Waste to Energy

The concept of treating wastewater streams to avoid harmful impact to the environment has progressed to exploring reuse and energy generation from this waste streams. This focus had led to many studies to use anaerobic treatment processes, which has much lesser energy requirement and the end product also is an energy source. Yes, anaerobic biological processes is one, in which microorganisms break down biodegradable material in the absence of oxygen to generate methane. The resultant gas, a combination of Methane and Carbon dioxide is commonly known as Bio gas, which is combustible and can be used to generate electricity and heat, or can be processed into renewable natural gas and transportation fuels. 

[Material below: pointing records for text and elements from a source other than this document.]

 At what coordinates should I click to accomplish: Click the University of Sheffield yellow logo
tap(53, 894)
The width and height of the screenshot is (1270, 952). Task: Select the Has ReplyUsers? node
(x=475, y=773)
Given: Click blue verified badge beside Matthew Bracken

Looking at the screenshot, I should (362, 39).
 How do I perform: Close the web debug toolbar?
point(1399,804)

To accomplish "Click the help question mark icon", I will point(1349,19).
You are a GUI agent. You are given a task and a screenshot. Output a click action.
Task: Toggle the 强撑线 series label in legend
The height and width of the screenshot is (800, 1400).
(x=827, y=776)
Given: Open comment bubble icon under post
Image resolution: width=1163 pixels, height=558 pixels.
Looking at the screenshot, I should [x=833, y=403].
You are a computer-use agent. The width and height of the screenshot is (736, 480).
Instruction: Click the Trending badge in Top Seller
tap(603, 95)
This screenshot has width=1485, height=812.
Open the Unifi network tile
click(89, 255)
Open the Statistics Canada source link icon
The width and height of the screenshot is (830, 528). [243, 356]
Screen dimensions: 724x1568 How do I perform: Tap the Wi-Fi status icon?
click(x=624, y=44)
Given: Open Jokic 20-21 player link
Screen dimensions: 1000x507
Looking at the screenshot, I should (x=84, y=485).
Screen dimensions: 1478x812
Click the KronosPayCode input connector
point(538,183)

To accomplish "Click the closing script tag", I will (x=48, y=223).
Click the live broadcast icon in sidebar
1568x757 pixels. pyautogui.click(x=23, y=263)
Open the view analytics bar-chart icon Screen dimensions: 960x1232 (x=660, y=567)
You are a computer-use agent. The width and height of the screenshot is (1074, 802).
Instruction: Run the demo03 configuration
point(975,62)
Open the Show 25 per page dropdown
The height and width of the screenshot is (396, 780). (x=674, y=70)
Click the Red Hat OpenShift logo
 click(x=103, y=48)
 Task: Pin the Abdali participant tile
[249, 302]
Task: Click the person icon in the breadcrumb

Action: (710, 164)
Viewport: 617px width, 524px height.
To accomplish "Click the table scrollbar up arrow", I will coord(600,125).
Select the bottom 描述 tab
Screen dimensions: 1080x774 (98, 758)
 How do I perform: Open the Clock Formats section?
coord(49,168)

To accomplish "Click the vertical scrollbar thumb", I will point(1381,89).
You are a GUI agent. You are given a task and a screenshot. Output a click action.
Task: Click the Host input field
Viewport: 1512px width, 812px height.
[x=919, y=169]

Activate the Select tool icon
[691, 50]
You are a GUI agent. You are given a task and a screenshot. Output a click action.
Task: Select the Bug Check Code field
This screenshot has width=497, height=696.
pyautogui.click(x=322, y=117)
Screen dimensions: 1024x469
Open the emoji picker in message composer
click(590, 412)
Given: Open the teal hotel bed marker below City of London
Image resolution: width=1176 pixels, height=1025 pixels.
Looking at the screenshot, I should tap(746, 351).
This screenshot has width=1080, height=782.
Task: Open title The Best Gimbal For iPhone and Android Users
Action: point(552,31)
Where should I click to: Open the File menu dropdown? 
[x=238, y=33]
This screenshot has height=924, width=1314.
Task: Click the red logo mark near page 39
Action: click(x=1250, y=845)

Anaerobic digestion in wastewater treatment 
Anaerobic digestion already occurs in nature, whenever organic wastes are left under anaerobic conditions. But the process can be optimized, controlled, and contained using an anaerobic reactor. By analyzing the wastewater/sludge parameters, ideal reactors can be designed – be it traditional anaerobic digesters, sludge digesters, Continuously Stirred Tank Reactors (CSTR), or Upflow Anaerobic Sludge Blanket reactors (UASB). These reactors are designed to provide ideal conditions for anaerobic bacteria to thrive and maximise biogas production. Biogas contains roughly 50-70 percent methane, 30-40 percent carbon dioxide, and trace amounts of other gases. The liquid and solid digested material, called digestate, is frequently used for soil amendment. 

Anaerobic digestion to treat wastewater, septage, or sludge from wastewater treatment plants has gained worldwide attention because it offers significant environmental and economic benefits. In addition to treating wastewater in order to protect our water bodies, this energy recovery helps to build economic resilience in the face of an uncertain future for energy production and waste disposal. 

In addition to energy recovery, anaerobic reactors can lower costs associated with waste water treatment. With little to no processing, biogas can be burned on-site to heat boilers or operate biogas stoves. Biogas can be used for Combined Heat and Power (CHP) operations, or biogas can simply be turned into electricity using a combustion engine, fuel cell, or gas turbine, with the resulting electricity being used on-site or sold onto the electric grid. 

The left over material after digestion is a nutrient-rich solid (after dewatering) or liquid material - it contains all the recycled nutrients that were present in the original organic material but in a form more readily available for plants and soil enhancement.